Exercise details -
Write the whole listing out again, word for word.

[Data section]

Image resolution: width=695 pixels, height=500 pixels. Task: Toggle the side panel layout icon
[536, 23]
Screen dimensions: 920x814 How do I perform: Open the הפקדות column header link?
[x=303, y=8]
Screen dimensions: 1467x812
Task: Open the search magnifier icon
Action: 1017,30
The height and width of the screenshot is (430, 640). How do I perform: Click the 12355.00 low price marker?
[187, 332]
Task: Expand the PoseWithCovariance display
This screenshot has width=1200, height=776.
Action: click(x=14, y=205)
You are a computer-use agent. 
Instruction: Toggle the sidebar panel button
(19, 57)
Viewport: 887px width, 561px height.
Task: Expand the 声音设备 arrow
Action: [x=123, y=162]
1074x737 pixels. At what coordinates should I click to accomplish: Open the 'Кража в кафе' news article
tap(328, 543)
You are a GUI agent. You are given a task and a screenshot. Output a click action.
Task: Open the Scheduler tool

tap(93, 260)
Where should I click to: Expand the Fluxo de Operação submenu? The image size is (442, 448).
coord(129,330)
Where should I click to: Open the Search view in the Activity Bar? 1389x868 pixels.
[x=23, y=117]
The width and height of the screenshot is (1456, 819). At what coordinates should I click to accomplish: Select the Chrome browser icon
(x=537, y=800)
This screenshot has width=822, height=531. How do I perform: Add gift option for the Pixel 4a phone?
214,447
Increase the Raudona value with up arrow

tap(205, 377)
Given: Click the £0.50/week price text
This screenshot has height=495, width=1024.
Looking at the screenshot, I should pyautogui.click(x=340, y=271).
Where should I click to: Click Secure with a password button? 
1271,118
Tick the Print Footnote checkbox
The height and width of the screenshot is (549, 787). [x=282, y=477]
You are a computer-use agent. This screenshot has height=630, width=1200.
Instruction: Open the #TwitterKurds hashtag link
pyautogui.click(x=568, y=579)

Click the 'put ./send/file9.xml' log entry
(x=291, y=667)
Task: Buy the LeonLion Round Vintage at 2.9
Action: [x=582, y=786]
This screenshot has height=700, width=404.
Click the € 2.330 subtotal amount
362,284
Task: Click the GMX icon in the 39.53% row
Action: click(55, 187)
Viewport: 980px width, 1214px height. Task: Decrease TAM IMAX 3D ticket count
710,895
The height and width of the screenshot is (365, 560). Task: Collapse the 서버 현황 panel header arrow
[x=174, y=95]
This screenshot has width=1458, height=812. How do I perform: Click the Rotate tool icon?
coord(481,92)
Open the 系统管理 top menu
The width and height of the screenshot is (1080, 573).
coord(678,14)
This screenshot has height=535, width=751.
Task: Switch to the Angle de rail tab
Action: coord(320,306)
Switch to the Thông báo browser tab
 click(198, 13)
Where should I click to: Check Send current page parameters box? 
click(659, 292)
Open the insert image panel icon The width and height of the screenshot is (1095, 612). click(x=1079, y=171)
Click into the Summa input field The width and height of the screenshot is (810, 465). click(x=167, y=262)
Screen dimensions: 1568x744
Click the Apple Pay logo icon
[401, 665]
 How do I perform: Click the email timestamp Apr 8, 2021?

[/Data section]

Result below -
Image resolution: width=695 pixels, height=500 pixels. Task: Toggle the side panel layout icon
[536, 23]
Screen dimensions: 920x814 How do I perform: Open the הפקדות column header link?
[x=303, y=8]
Screen dimensions: 1467x812
Task: Open the search magnifier icon
Action: 1017,30
The height and width of the screenshot is (430, 640). How do I perform: Click the 12355.00 low price marker?
[187, 332]
Task: Expand the PoseWithCovariance display
This screenshot has width=1200, height=776.
Action: click(x=14, y=205)
You are a computer-use agent. 
Instruction: Toggle the sidebar panel button
(19, 57)
Viewport: 887px width, 561px height.
Task: Expand the 声音设备 arrow
Action: [x=123, y=162]
1074x737 pixels. At what coordinates should I click to accomplish: Open the 'Кража в кафе' news article
tap(328, 543)
You are a GUI agent. You are given a task and a screenshot. Output a click action.
Task: Open the Scheduler tool

tap(93, 260)
Where should I click to: Expand the Fluxo de Operação submenu? The image size is (442, 448).
coord(129,330)
Where should I click to: Open the Search view in the Activity Bar? 1389x868 pixels.
[x=23, y=117]
The width and height of the screenshot is (1456, 819). At what coordinates should I click to accomplish: Select the Chrome browser icon
(x=537, y=800)
This screenshot has width=822, height=531. How do I perform: Add gift option for the Pixel 4a phone?
214,447
Increase the Raudona value with up arrow

tap(205, 377)
Given: Click the £0.50/week price text
This screenshot has height=495, width=1024.
Looking at the screenshot, I should pyautogui.click(x=340, y=271).
Where should I click to: Click Secure with a password button? 
1271,118
Tick the Print Footnote checkbox
The height and width of the screenshot is (549, 787). [x=282, y=477]
You are a computer-use agent. This screenshot has height=630, width=1200.
Instruction: Open the #TwitterKurds hashtag link
pyautogui.click(x=568, y=579)

Click the 'put ./send/file9.xml' log entry
(x=291, y=667)
Task: Buy the LeonLion Round Vintage at 2.9
Action: [x=582, y=786]
This screenshot has height=700, width=404.
Click the € 2.330 subtotal amount
362,284
Task: Click the GMX icon in the 39.53% row
Action: click(55, 187)
Viewport: 980px width, 1214px height. Task: Decrease TAM IMAX 3D ticket count
710,895
The height and width of the screenshot is (365, 560). Task: Collapse the 서버 현황 panel header arrow
[x=174, y=95]
This screenshot has width=1458, height=812. How do I perform: Click the Rotate tool icon?
coord(481,92)
Open the 系统管理 top menu
The width and height of the screenshot is (1080, 573).
coord(678,14)
This screenshot has height=535, width=751.
Task: Switch to the Angle de rail tab
Action: coord(320,306)
Switch to the Thông báo browser tab
 click(198, 13)
Where should I click to: Check Send current page parameters box? 
click(659, 292)
Open the insert image panel icon The width and height of the screenshot is (1095, 612). click(x=1079, y=171)
Click into the Summa input field The width and height of the screenshot is (810, 465). click(x=167, y=262)
Screen dimensions: 1568x744
Click the Apple Pay logo icon
[401, 665]
 How do I perform: Click the email timestamp Apr 8, 2021?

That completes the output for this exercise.